═════ Article ═════
# A Day At The Range



## mdbowhunter (Oct 22, 2002)

Well, our first Field shoot attracted a whole 7 shooters...myself included.  The rain finally stopped at 10:15 and we ventured out. Here is a few pics... Targets 1, 2 and 3 at Vingt Neuf Bowmen in Baltimore, MD. A lengthy 5 minutes from my house! :tongue:


----------



## mdbowhunter (Oct 22, 2002)

At least I can shoot the 15-14 walk-up OK...:wink:

Views of the 64 WU and the 58 WU. We won't discuss this archer's scores on those targets.


----------



## mdbowhunter (Oct 22, 2002)

A few more. My good buddy Mike Kocsan shooting the toughest style around...Bowhunter.  No sight...no peep...nothing. Takes him about 30 seconds to setup a bow! :tongue:

A few more target views.


----------



## mdbowhunter (Oct 22, 2002)

Yours truly shooting the 44 yarder. And yes...that arrow went into the X! :tongue: Maybe I need a camera on me more often. :wink:

The 45 yarder and a nice view of the pond that is along side this target.


----------



## mdbowhunter (Oct 22, 2002)

Hmmmm, I believe this is what you call a 'conflict of interest'!!! :wink:

And finally AT's 'x in the spot' on the left and our club President on the right. He's not on Archery Talk...but we talk to him anyway. :wink:


----------



## Tim Roberts (Jul 13, 2002)

Looks like a good day out.  Thanks for sharing the pics.


----------



## Jbird (May 21, 2002)

*Man*

That looks like a fun day. The snow here has finally melted and temps in the low 50's. Actually got out in the back yard and shot my outdoor target for the first time since last fall. I feel it in the air! Our field season starts with the first field shoot May 18 in New Hampshire. We get like little kids getting everything set up for field. Why anyone would shoot indoors when the weather allows field shooting is beyond me!
Jbird


----------



## Arrow (Aug 30, 2002)

Well, I have shot two 14 targets of animals so far this year. I should be out more, but being club president has made it tough. I am not happy with the shooting yet, but it is early.

I would love to have a range like that. I will have to take pics of our range Saturday when we shoot the state Animal Round Mail-in.

Tips forward, nocks back,

Arrow


----------



## mdbowhunter (Oct 22, 2002)

It was beautiful on Saturday...high around 60 F...cut the lawn for the first time this year...removed weeds from the flower beds...then today...RAIN! We can't seem to string two good days in a row.  

Our start time was 10:00 and it didn't stop raining until 10:30.  So...needless to say...I'm sure most archers in our area looked out the window and hit the snooze alarm.  Oh well, its early in the season and MD has many shoots coming up. One thing I learned today...mdbowhunter needs *LOTS* of practice!!! :wink:


----------



## sharkred7 (Jul 19, 2005)

Cool! If my arrows ever get here I am going to get out also. Weather in the 50's here, just like summer:wink:
John


----------



## Brown Hornet (Aug 8, 2002)
═════ Information shown ═════
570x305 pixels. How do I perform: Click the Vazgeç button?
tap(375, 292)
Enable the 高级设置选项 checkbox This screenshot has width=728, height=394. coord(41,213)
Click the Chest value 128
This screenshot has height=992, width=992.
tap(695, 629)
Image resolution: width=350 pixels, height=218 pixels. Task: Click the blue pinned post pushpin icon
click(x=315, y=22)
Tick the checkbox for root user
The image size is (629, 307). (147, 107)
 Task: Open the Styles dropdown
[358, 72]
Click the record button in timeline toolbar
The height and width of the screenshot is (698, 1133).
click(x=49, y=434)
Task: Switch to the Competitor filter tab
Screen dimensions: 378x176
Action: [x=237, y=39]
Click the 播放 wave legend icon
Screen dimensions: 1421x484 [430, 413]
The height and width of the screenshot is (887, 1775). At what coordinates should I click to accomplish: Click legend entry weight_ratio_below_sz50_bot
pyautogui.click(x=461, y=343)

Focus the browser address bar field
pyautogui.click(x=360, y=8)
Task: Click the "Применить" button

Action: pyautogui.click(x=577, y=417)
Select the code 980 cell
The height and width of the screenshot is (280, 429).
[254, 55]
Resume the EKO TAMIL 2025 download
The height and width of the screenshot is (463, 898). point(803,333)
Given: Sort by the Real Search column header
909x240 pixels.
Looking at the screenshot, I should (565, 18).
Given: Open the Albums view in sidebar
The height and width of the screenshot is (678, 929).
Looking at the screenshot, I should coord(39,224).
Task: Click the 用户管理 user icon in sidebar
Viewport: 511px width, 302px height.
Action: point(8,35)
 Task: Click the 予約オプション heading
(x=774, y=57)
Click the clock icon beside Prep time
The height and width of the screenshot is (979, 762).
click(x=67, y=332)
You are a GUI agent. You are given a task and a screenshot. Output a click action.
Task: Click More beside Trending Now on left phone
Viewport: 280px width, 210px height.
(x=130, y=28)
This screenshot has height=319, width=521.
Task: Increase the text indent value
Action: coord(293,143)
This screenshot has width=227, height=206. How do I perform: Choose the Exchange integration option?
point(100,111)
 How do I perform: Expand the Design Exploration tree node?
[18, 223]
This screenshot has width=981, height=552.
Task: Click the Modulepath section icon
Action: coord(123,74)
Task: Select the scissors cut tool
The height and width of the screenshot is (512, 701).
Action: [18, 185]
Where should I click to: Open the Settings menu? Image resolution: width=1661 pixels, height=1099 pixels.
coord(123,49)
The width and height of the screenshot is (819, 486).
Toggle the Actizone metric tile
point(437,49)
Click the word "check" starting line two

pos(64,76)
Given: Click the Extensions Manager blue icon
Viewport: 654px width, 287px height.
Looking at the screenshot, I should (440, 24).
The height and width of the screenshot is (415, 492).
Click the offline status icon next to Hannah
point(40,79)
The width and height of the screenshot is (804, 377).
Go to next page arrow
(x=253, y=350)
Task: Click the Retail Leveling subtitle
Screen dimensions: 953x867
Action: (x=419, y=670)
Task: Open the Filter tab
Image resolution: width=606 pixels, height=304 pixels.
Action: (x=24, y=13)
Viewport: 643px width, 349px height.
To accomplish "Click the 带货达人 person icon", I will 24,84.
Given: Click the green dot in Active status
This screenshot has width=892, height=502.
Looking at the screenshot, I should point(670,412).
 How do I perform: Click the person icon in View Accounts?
═════
What this task involves - Resume the forum thread about the day at the archery range from where it stops. The records are separate material and have no connection to the forum thread.

Expected output -
Pics look great Jerry

That is a pretty flat course:wink: You need to come down this way to get some practice in before heading back the the Billy Hill :wink:


----------



## mdbowhunter (Oct 22, 2002)

Brown Hornet said:


> Pics look great Jerry
> 
> That is a pretty flat course:wink: You need to come down this way to get some practice in before heading back the the Billy Hill :wink:


Yes, its not very challenging. A few targets have a slight roll to the right, which will pull you that way if you don't pay attention. :embara: But, for the most part it is flat. Good for getting marks, etc.

I also belong to Harford Bowmen. Now that is a tough course. Uphills, downhills, side-hills...a little bit of everything. Good practice for the Hill Billy. :tongue:


----------



## Ode1891 (Aug 30, 2006)

Nice pics. We had our first shoot at Mayberry Sunday and the rain held off until everyone had finished shooting.


----------



## inside X (Mar 2, 2004)

*pics*

jerry
manage to get my good side on the pics
trent


----------



## Brown Hornet (Aug 8, 2002)

Jerry I just noticed that those Cheetahs are still working for you.....:wink:

I thought they were to short now.:noidea:


----------



## mdbowhunter (Oct 22, 2002)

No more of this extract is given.